El protagonista (Duke) con su amigo negro ven a este mega equipo y quieren unirse a acabar con los malos. Por otro lado, los malos al parecer liderados por la baronesa, ¡ALTO! la baronesa es la razón más importante de esta columna (la única), ya que es una mujer con traje de cuero con un gran trasero, sexy, con lentes para dárselas de intelectual, quien además de manejar la organización terrorista, en el día está casada con un inocente barón que trabaja con energía nuclear pero para hacer el bien… este perfil de minas siempre han sido como las trepadoras que tienen de pareja a algunos conocidos que he visto por las calles. Siempre sospeché que de día salen con él a comer palomitas en el parque y de noche venden armas a los terroristas. Y todo esto es sólo el comienzo de la montaña rusa de como 2 horas.
Debe ser una de las peores actuaciones de Dennis Quaid, aunque en realidad no actúa, más bien hace del jefe de los buenos buenos y sólo posa un rato para las fotos, porque después se pasa la mitad de la película en coma. Me pregunto ¿quién encuentra gracioso a Marlon Wayans? ¿Cree que por ser negro y poner cara de loco está todo listo? El que hace el papel de Storm Shadow parece ninja de película de bajo presupuesto. Snake Eyes parece que tomó clases con Robocop para actuar tan tieso. Lo más logrado es el trasero de Sienna Miller, y se nota que se concentró gran parte del presupuesto para acentuarlo. También el de Rachel Nichols, al que se le quiere dar un trasero de aspecto más inocente y un carácter de niña tejana de esfuerzo y perseverancia bla bla bla… en fin, tenemos todos los personajes estereotipados posibles que podemos agregar en un film: un malo deforme, una mala rica, un malo de terno.
Este tipo de películas (si no fuera por los mega-presupuestos), serían igual a cualquier telefilme de cine b que dan a altas horas de la madrugada en el cable.
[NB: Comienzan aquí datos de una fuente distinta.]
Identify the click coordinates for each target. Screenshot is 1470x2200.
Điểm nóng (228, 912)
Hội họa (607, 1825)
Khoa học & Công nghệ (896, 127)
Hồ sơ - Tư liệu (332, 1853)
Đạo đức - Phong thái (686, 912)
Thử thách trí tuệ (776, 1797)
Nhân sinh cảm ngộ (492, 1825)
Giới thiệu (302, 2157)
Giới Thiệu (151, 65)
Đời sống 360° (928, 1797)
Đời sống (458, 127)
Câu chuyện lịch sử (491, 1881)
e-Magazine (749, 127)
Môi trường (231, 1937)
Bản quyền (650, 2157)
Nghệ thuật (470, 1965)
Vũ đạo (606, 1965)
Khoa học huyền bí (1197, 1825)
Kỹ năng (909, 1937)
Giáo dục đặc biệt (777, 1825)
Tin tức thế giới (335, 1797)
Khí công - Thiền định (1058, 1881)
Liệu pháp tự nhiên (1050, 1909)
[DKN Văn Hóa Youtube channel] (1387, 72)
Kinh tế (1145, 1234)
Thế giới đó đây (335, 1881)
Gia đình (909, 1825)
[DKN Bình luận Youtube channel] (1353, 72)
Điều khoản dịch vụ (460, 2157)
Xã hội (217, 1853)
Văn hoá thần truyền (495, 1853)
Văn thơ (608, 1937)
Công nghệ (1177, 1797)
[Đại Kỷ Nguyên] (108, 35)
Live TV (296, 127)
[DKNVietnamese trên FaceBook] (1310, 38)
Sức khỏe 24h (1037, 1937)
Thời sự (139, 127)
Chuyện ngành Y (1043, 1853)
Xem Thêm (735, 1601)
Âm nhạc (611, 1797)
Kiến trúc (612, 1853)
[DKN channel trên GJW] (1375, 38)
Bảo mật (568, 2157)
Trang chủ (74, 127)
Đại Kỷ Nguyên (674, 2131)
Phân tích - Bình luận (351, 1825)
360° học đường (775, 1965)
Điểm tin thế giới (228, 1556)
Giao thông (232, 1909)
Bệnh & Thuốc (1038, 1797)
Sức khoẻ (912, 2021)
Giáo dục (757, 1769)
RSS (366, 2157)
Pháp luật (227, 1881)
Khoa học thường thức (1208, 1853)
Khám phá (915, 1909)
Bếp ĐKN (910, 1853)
Pero lo peor es que no es sólo una mala película prejuiciosa, básica y de acción primitiva… este tipo de películas incitan subconscientemente a pensar ¿Aún no tengo preparada mi casa para ataques terroristas de ninjas con armas nanotecnológicas? ¿Qué hace mi presidente demócrata en contra de comunistas como COBRA? Esto es grave, tengo que votar por presidentes republicanos y apoyar al banco mundial… perdón, el ejército que tenga más presupuesto para gastar en el plan de defensa, ya que nunca se sabe cuando COBRA puede entrar en su casa, sacar sus joyas y robar a sus hijos.
En conclusión, este film es otra demostración de que los gringos saben cómo vender su patria usando el cine. Si la ve concéntrese en el trasero de la baronesa (aunque puede que también tenga escrito mensajes subliminales) y si le toca ver esta película en el bus, tírese de él aunque vaya en el puente Malleco.